Su Huan tourna la tête et, ne voyant aucun changement sur le visage de Yu Jing, l'estima forcément un peu plus haut.

« La dernière cabine privée est à toi. N'en sors pas avant que je t'appelle. Il y a un paquet de biscuits et une bouteille d'eau purifiée à l'intérieur ; c'est ta ration pour aujourd'hui. »

Su Huan parlait sans y mettre d'émotion.

La femme hésita à parler, puis fut tirée par Yu Jing dans le compartiment à couchettes molles, et dans un déclic la porte de la cabine fut verrouillée de l'intérieur.

Su Huan masqua la vitre de la porte de passage et remonta le couloir vers la voiture couchettes molles de luxe.

À l'instant même où il poussait la porte du compartiment.

« Bang ! »

Un choc sourd retentit à la fenêtre devant lui.

Une large tache de sang écarlate s'étala sur la vitre, et l'ombre noire fut arrachée par le train lancé à pleine vitesse.

Cette scène horrifiante ne troubla pas Su Huan le moins du monde. Pour les autres, c'était la première semaine de l'apocalypse ; pour lui, c'était l'apocalypse plus quatre ans et une semaine.

La première chose qu'il avait faite après sa renaissance, ce n'était pas de rassembler des vivres ni de bâtir un abri.

C'était d'acheter un billet pour le circuit touristique mondial en train rétro.

Parce que lui seul savait que la terre sous ses pieds ne cesserait de chauffer au cours du mois suivant, jusqu'à atteindre plus de 100 degrés, un chiffre terrifiant.

Les sources d'eau s'assèchent, la société s'effondre, et par-dessus cela l'explosion massive d'un virus zombie transforme les villes en enfer du jour au lendemain. (Précision : hautes températures régionales, et non mondiales.)

Les humains survivants, découvrant des températures plus basses dans le nord, se mirent à fuir vers le nord en masse.

Dans sa vie précédente, il s'en était sorti par miracle, avant d'affronter toutes sortes de cataclysmes terrifiants et de lutter quatre ans avant de mourir dans le désespoir.

Alors, après sa renaissance, la première chose à faire était de monter vers le nord.

En regardant la sueur perler peu à peu sur son bras, puis le thermomètre accroché au mur, il vit que la ligne rouge avait atteint 27 °C.

Su Huan sortit calmement son carnet de bord.

Il l'ouvrit à la dernière page.

« 16 décembre, début d'hiver, température 23 °C-27 °C »

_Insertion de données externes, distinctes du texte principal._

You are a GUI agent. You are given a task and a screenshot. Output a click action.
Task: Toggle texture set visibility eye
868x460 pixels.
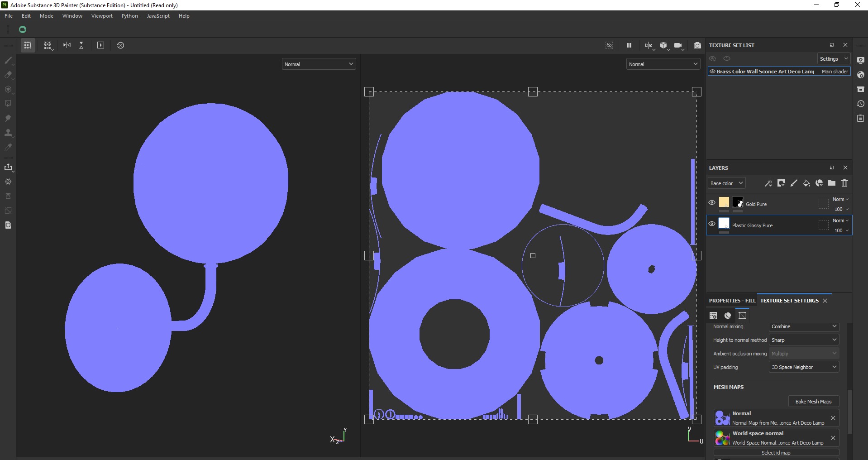click(x=712, y=72)
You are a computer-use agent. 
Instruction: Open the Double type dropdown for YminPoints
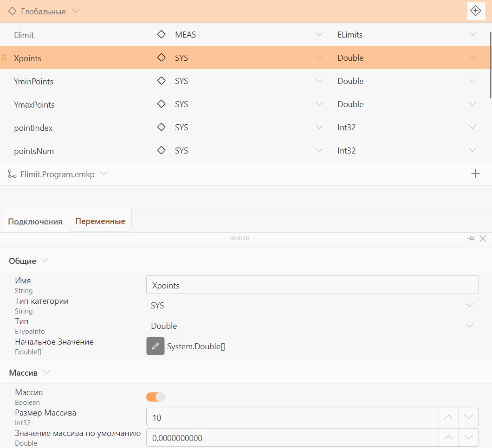(x=472, y=81)
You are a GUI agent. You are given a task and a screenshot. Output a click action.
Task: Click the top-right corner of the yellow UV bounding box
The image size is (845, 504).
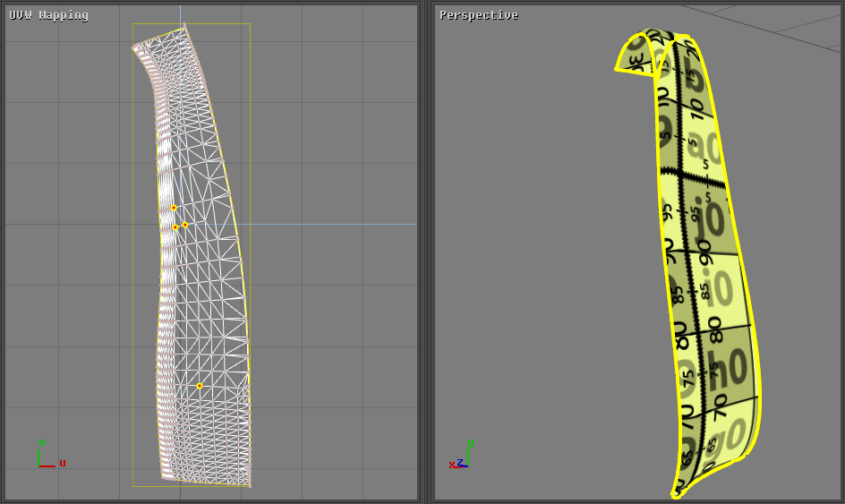[x=250, y=24]
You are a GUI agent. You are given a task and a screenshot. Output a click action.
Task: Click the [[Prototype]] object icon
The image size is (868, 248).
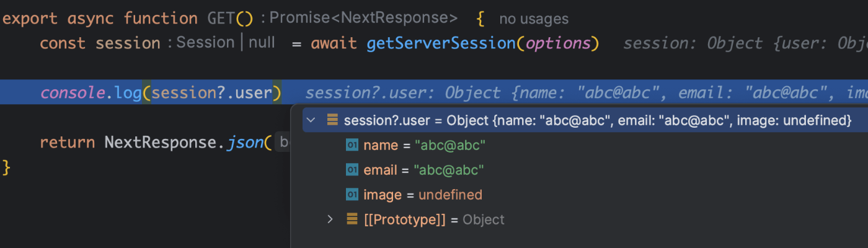tap(352, 219)
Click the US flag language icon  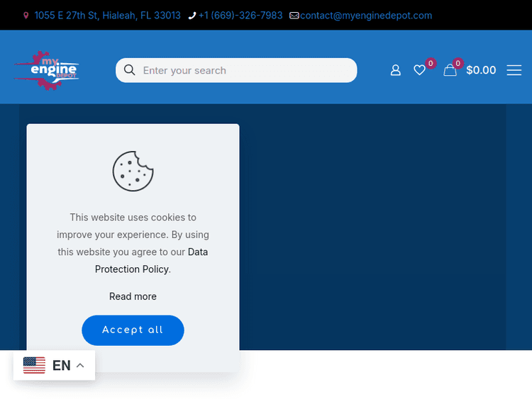[34, 366]
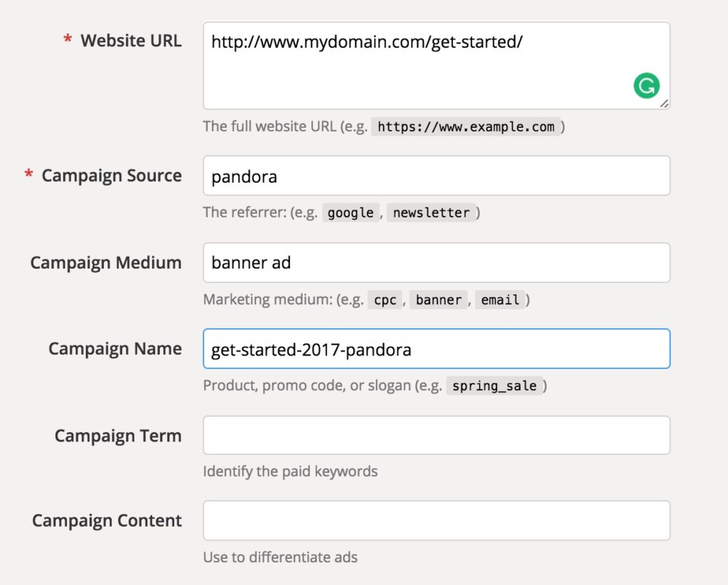Click the empty Campaign Content input
The width and height of the screenshot is (728, 585).
pyautogui.click(x=437, y=520)
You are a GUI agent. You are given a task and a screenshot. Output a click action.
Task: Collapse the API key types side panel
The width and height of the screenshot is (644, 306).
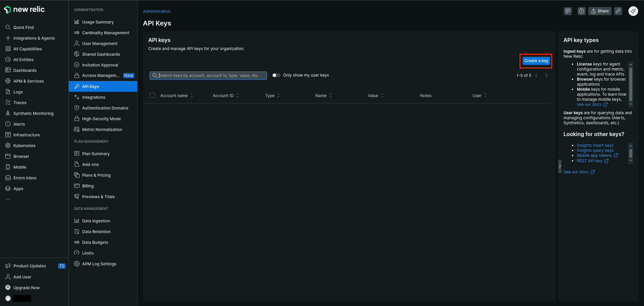click(559, 166)
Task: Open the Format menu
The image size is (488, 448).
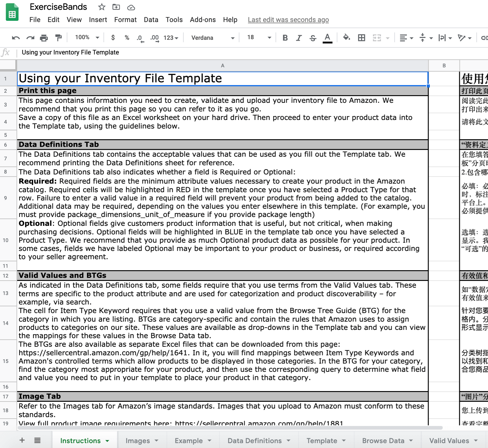Action: pos(125,20)
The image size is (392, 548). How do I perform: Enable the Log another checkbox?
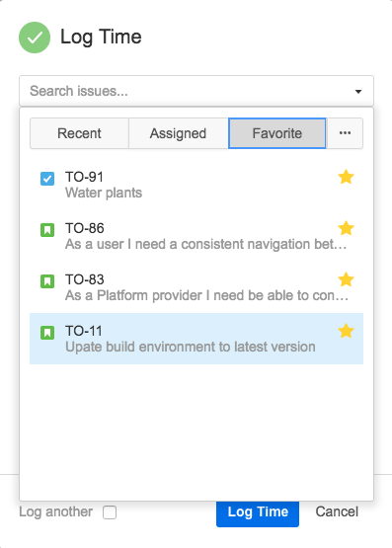point(110,512)
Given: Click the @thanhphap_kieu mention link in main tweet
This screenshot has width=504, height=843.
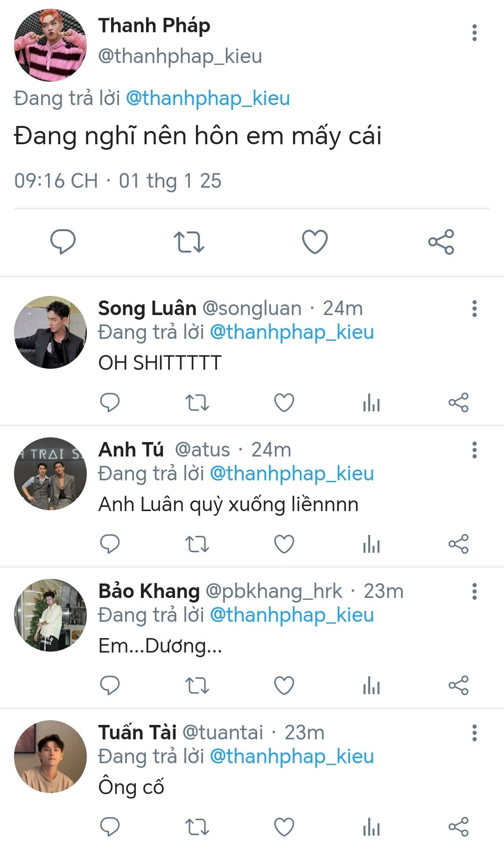Looking at the screenshot, I should point(208,98).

Des mots épars y étaient inscrits, plusieurs entourés avec insistance : [Véhicule][Seize jours][Ressources][Équipe]...

Plus de 100 degrés dans un mois, mais cela ne voulait pas dire que les gens pourraient vivre jusque-là.

La température la plus adaptée à l'être humain est de 22 °C ; le moindre écart, vers le haut comme vers le bas, provoque une gêne.

Au-delà de 35 °C en conditions humides, au-delà de 50 °C en conditions sèches, il y a risque de mort.

Le temps qui lui restait réellement n'était donc que de seize jours.

Sept jours étaient déjà passés, il en restait neuf.

Et trois mille kilomètres à couvrir pour sortir de la zone de hautes températures.

La vitesse du train était de 120 km/h à plein régime ; deux jours pour sortir de la zone de hautes températures.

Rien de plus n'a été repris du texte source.